Re: Test data masking tools/techniques?
by grantm (Parson) on Apr 01, 2003 at 01:09 UTC

    Perhaps we could be more helpful if you explained what you mean by "masking production data". Are you talking about manipulating real live data in some way to create test data which is very similar to real-world data but without the risk of exposing real private data to testers?

      Yes, that's what I'm looking to do. Sorry for the lack of clarity. I actually don't agree with this assignment, as I feel that anything I can find on the 'Net would need to be havily modified to fit the data it will be dealing with here, but my boss has insisted I search for existing tools. I personally feel that techniques are going to be of greater assistance to me :/

        Well, I'm not aware of any tools for doing that and I didn't manage to pull anything up with a Google search (I guess you didn't either).
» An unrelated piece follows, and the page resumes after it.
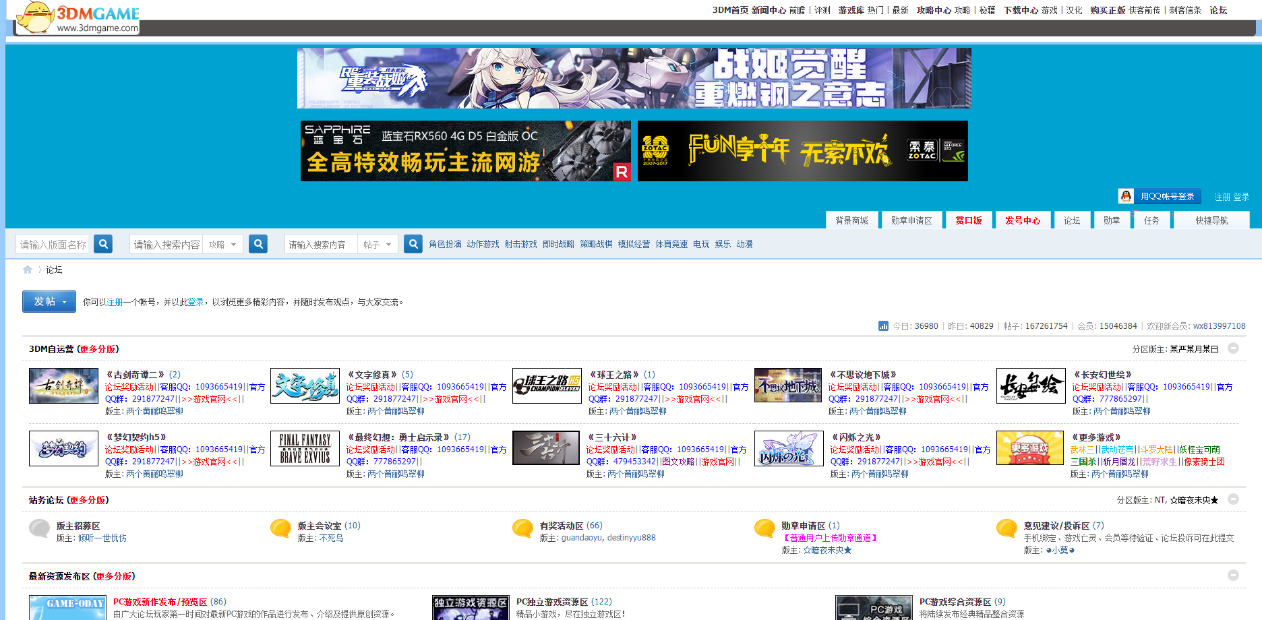Click the 版主会议室 chat bubble icon
This screenshot has height=620, width=1262.
point(280,528)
I imagine such tools would be very domain-specific.

        As far as techniques go, one approach to taking a randomish sample is to select every 'nth' row from a table (using % (modulo) and the row number). If you can slurp a dataset into memory, you could use Shuffle to randomise it. For randomising names, you could do a random sample of first names, then a random sample of last names using a different seed or modulo and then paste them together.